Art Lovers Horrified as Venice Mayor Threatens to Sell Art to Close Budget Gap

The mayor says the city is "all but broke."

Gondolas in Venice. Photo by Boss Tweed, Creative Commons Attribution-Share Alike 2.0 Generic license.

According to a recent story in the Wall Street Journal, the nascent mayor of Venice, Luigi Brugnaro, is eyeing some of the local museums’ treasures as a potential way to cope with budget gaps. As a result, work by artists such as Gustav Klimt and Marc Chagall could be going under the hammer.
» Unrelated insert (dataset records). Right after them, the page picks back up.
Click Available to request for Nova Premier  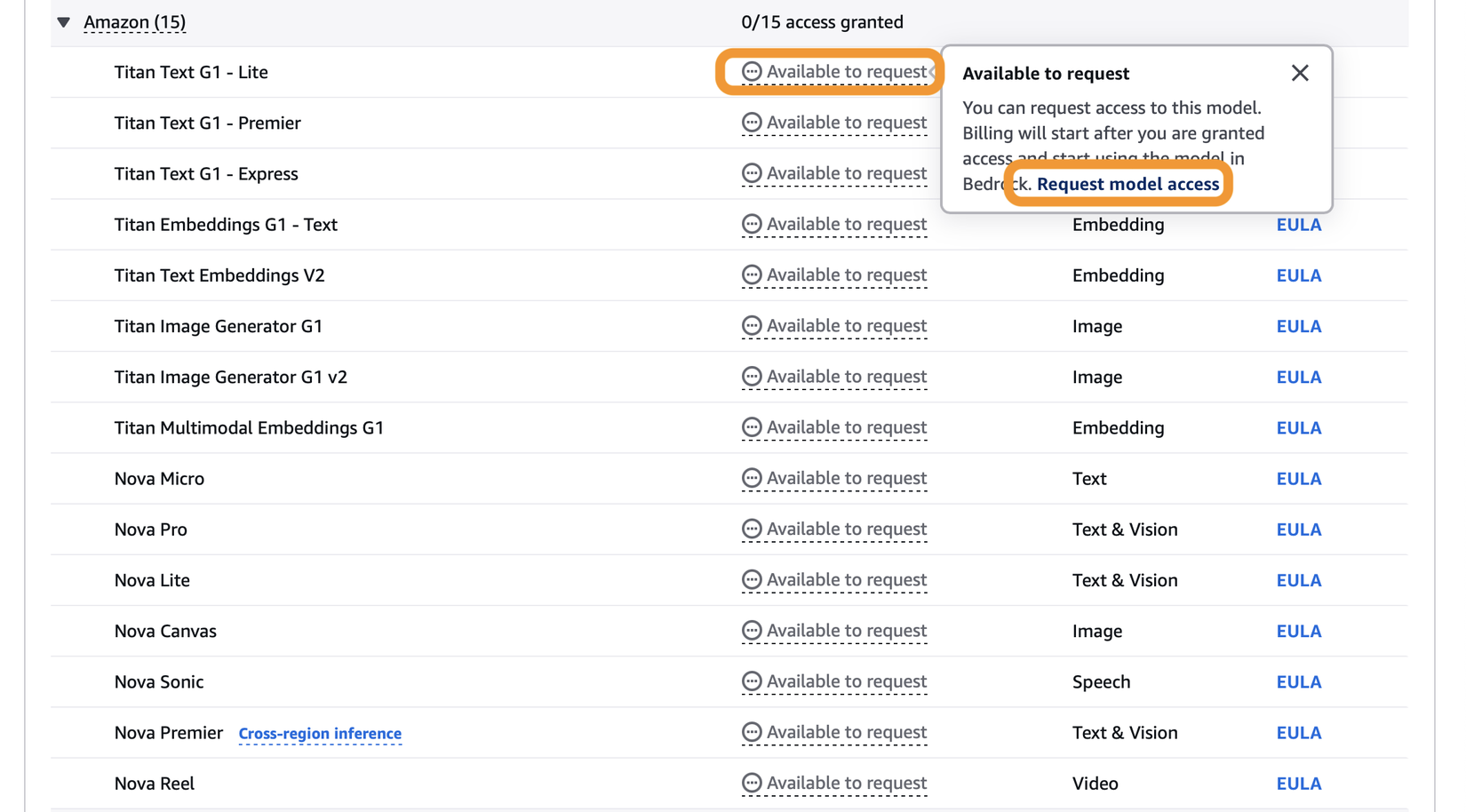846,732
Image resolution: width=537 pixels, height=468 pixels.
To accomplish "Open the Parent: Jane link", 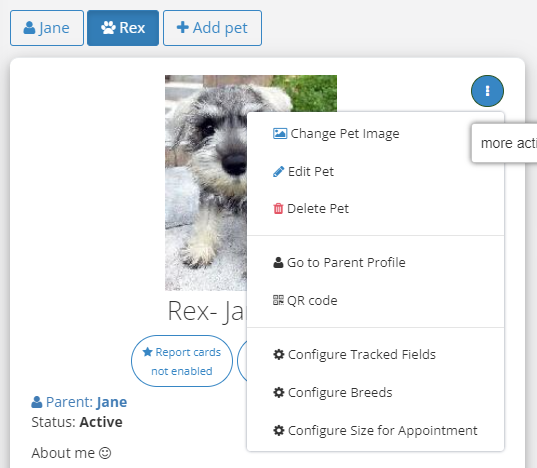I will [79, 402].
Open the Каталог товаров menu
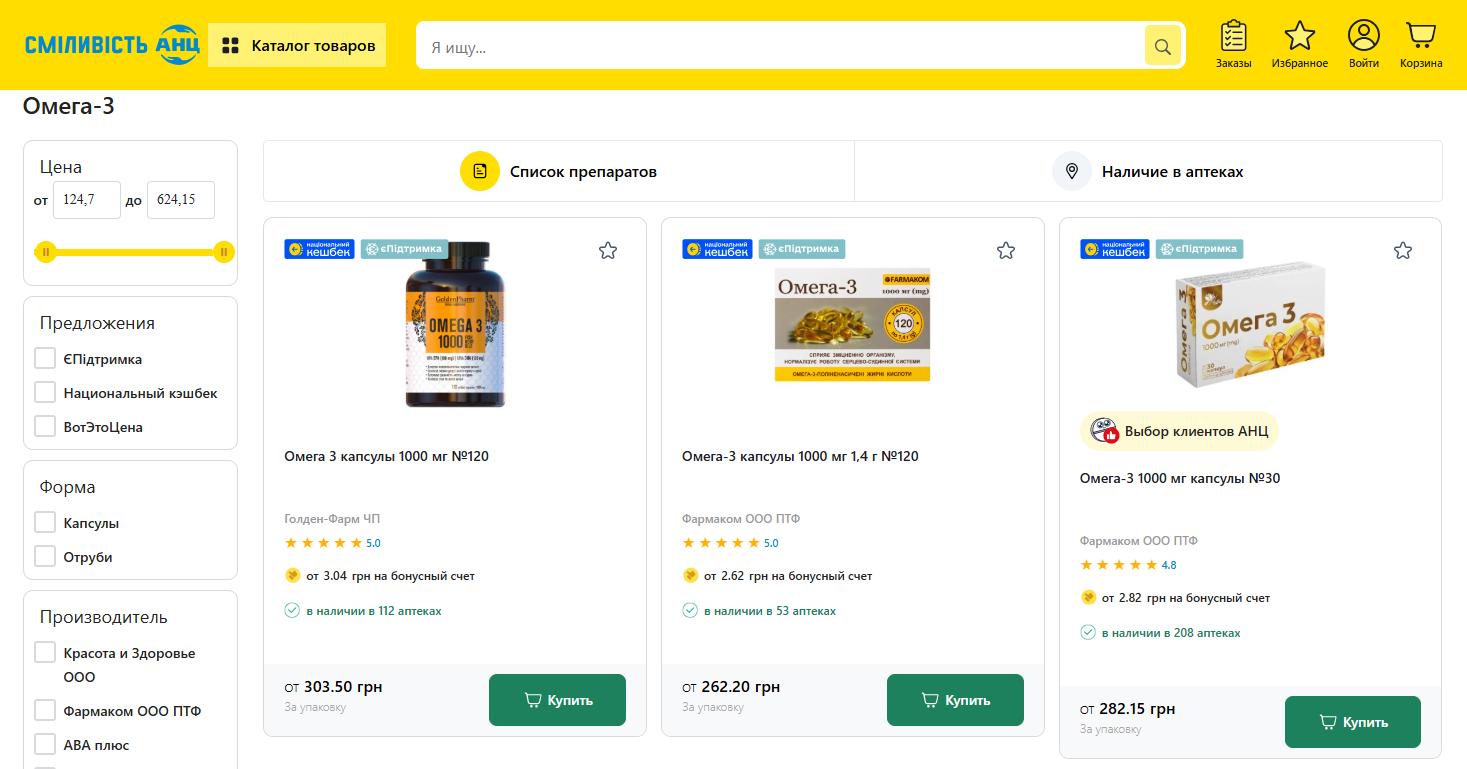Screen dimensions: 1467x769 [x=297, y=45]
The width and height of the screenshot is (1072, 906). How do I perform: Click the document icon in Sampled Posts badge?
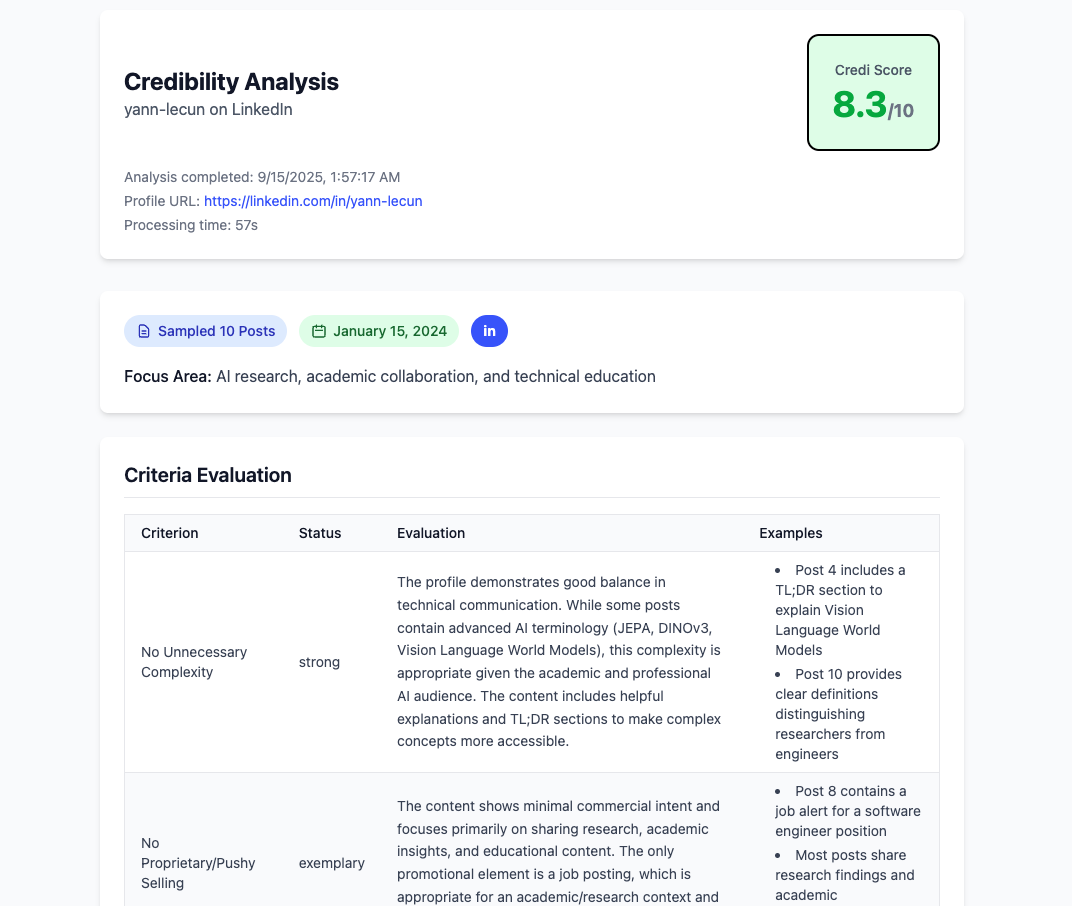(x=144, y=331)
“I’ll sell the paintings rather than sit here and admire them while rain drips onto children’s school desks and public libraries have no toilet paper,” Brugnaro is quoted as saying in the report, seemingly unfazed by the reactions of outraged art lovers and politicians in Rome.
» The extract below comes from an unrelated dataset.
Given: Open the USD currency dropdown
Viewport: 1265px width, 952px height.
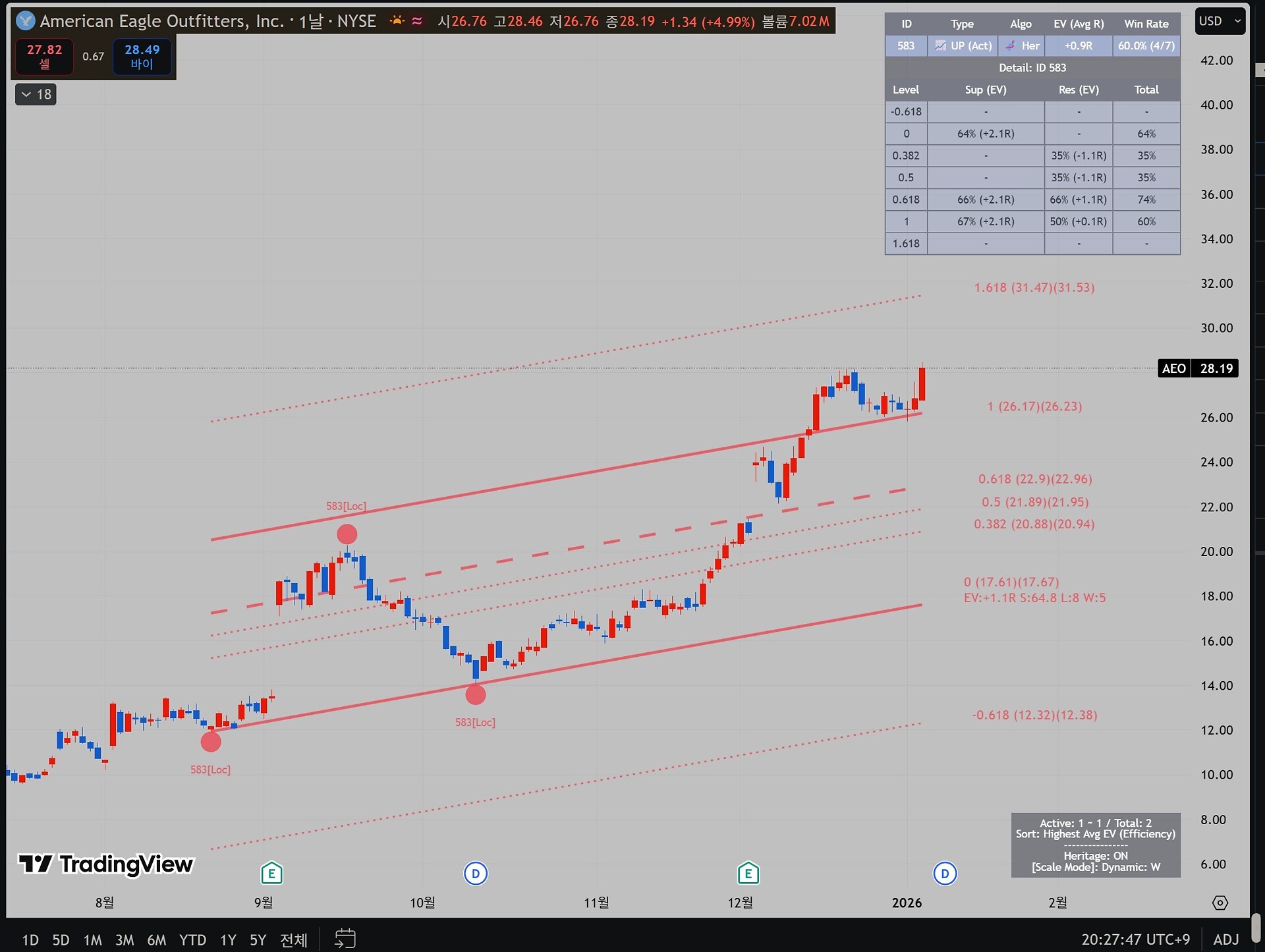Looking at the screenshot, I should tap(1220, 21).
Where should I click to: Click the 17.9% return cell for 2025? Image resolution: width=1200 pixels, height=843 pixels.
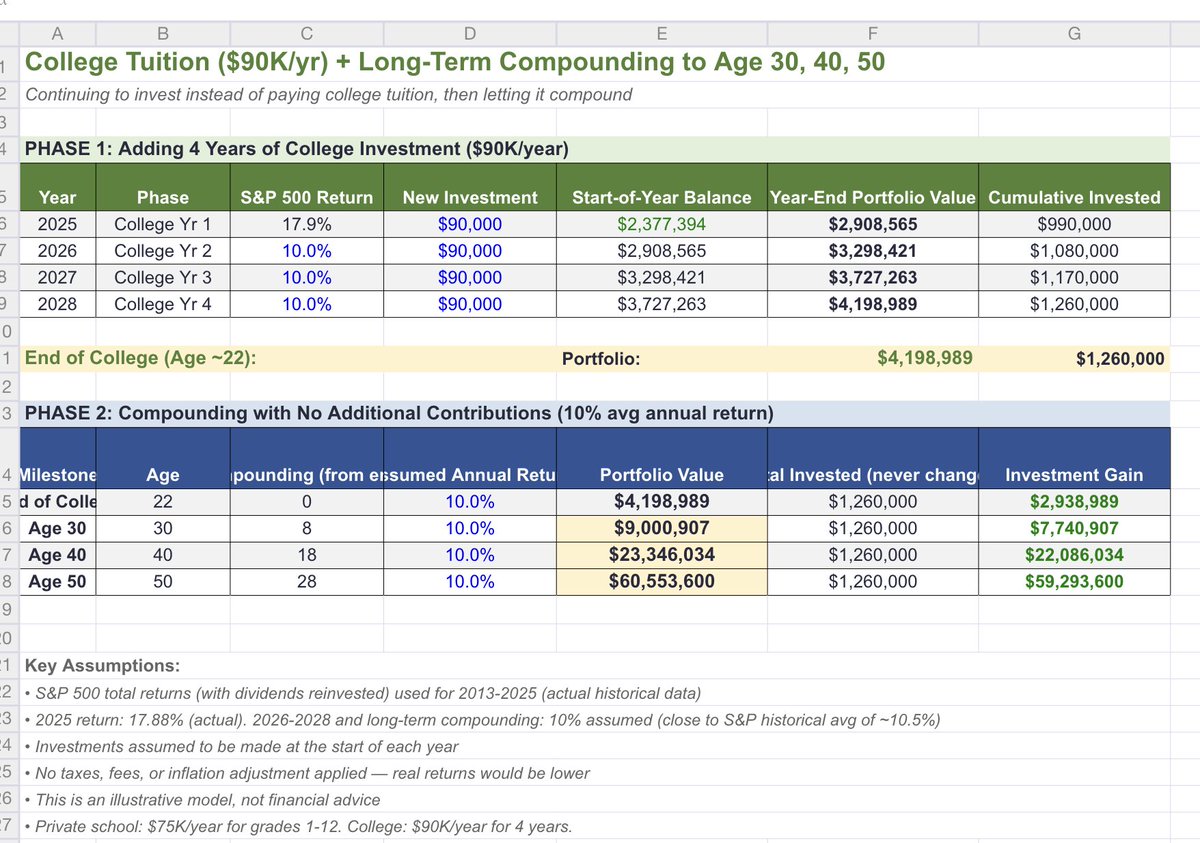[306, 224]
Paintings such as Austrian painter Klimt’s Judith II, Brugnaro says, “don’t belong to the city’s history and tradition.”

Brugnaro told the Journal, Venice “is a city like no other. It’s special. We need far more money to run it.”

According to the report, maintaining the “centuries-old floating masterpiece is a nightmare for its government. It faces exorbitant costs to deliver basic services, repair the fragile city’s infrastructure and sinking foundations from the erosion caused by daily tides and salty sea water, and cope with 23 million tourists that descend on the tiny metropolis each year.”
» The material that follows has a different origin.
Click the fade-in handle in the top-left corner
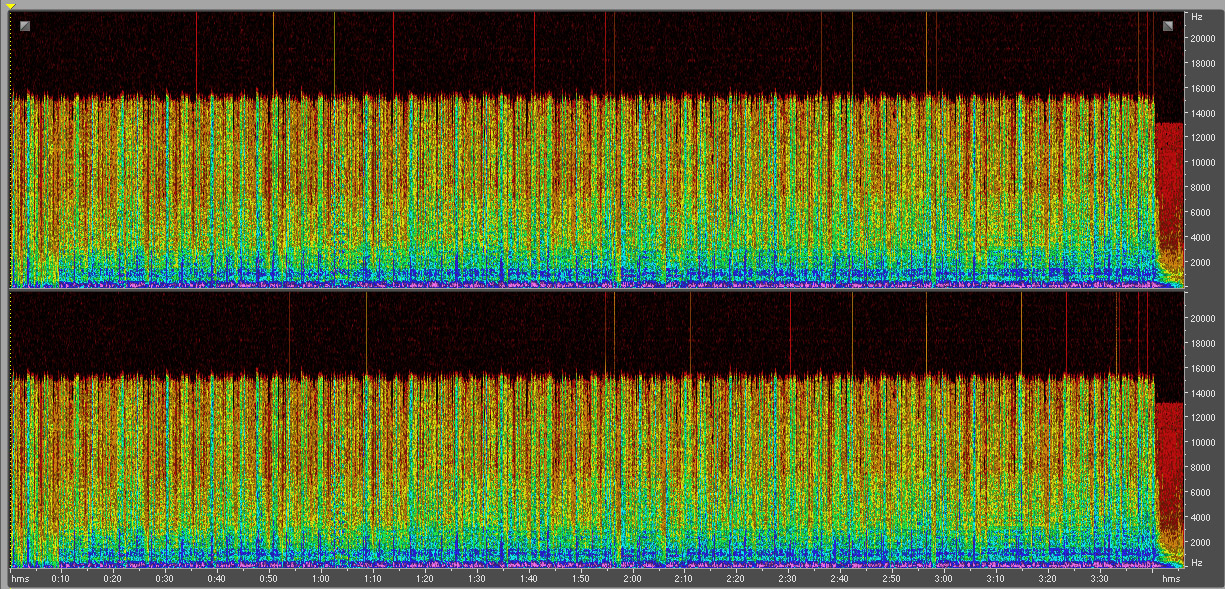Screen dimensions: 1225x589 tap(25, 26)
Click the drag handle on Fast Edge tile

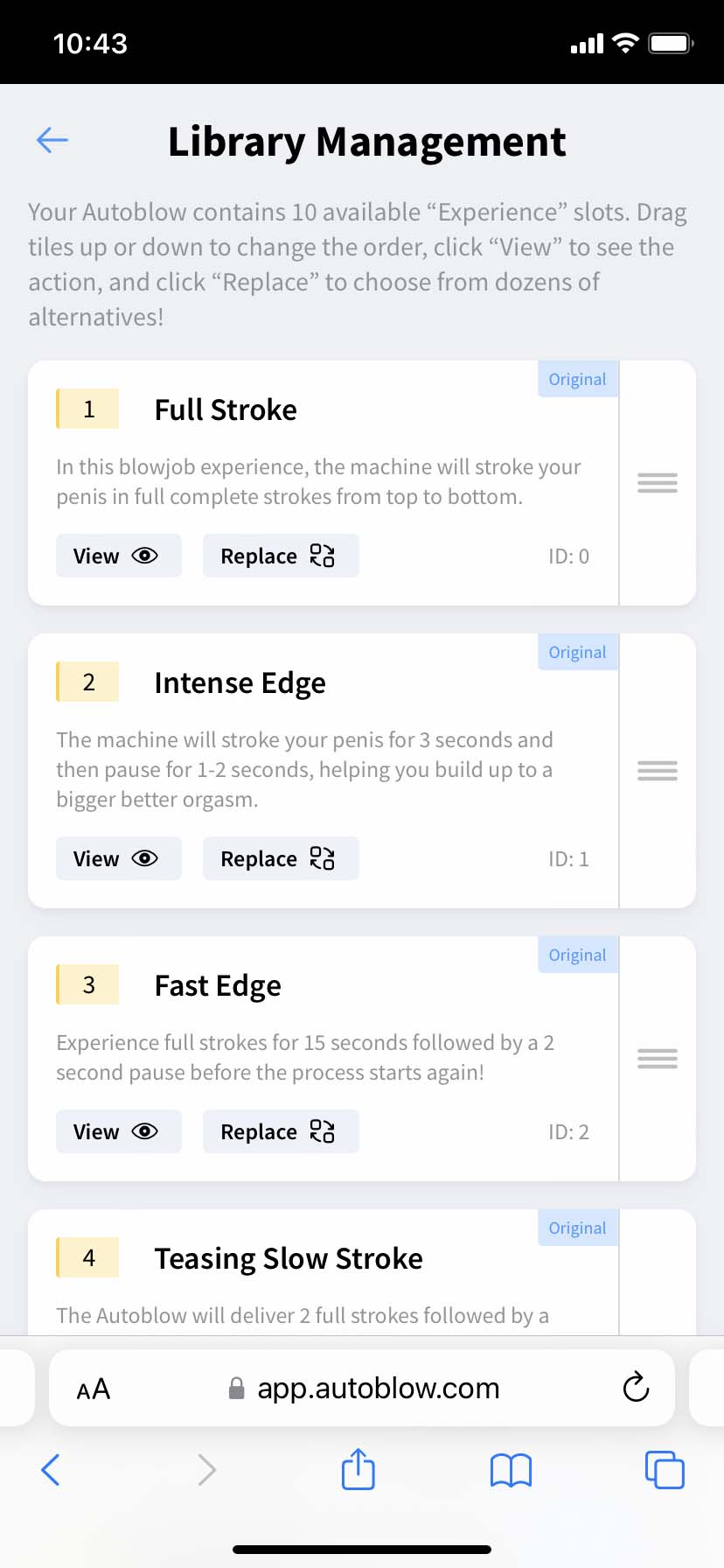coord(658,1059)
It is unclear whether the mayor is free to sell off works as he pleases or if he could face sanctions or other repercussions. Museums in the US that adhere to guidelines established by groups like the American Association of Museums (AAM) or the American Association of Museum Directors (AAMD) are only permitted to sell art when the funds raised are earmarked for future acquisitions. Proceeds realized from sales of art must not be directed towards operating costs.

The topic of selling art to bail out a city proved to be an extraordinarily contentious one for the Detroit Institute of Arts during Detroit’s bankruptcy proceedings, when the mere mention of valuing the institution’s collection—or raising the issue of which entity exactly owned the works—sparked an uproar. Fortunately the city came up with a restructuring plan before a single artwork was touched.

Let’s hope Venice sees the same outcome.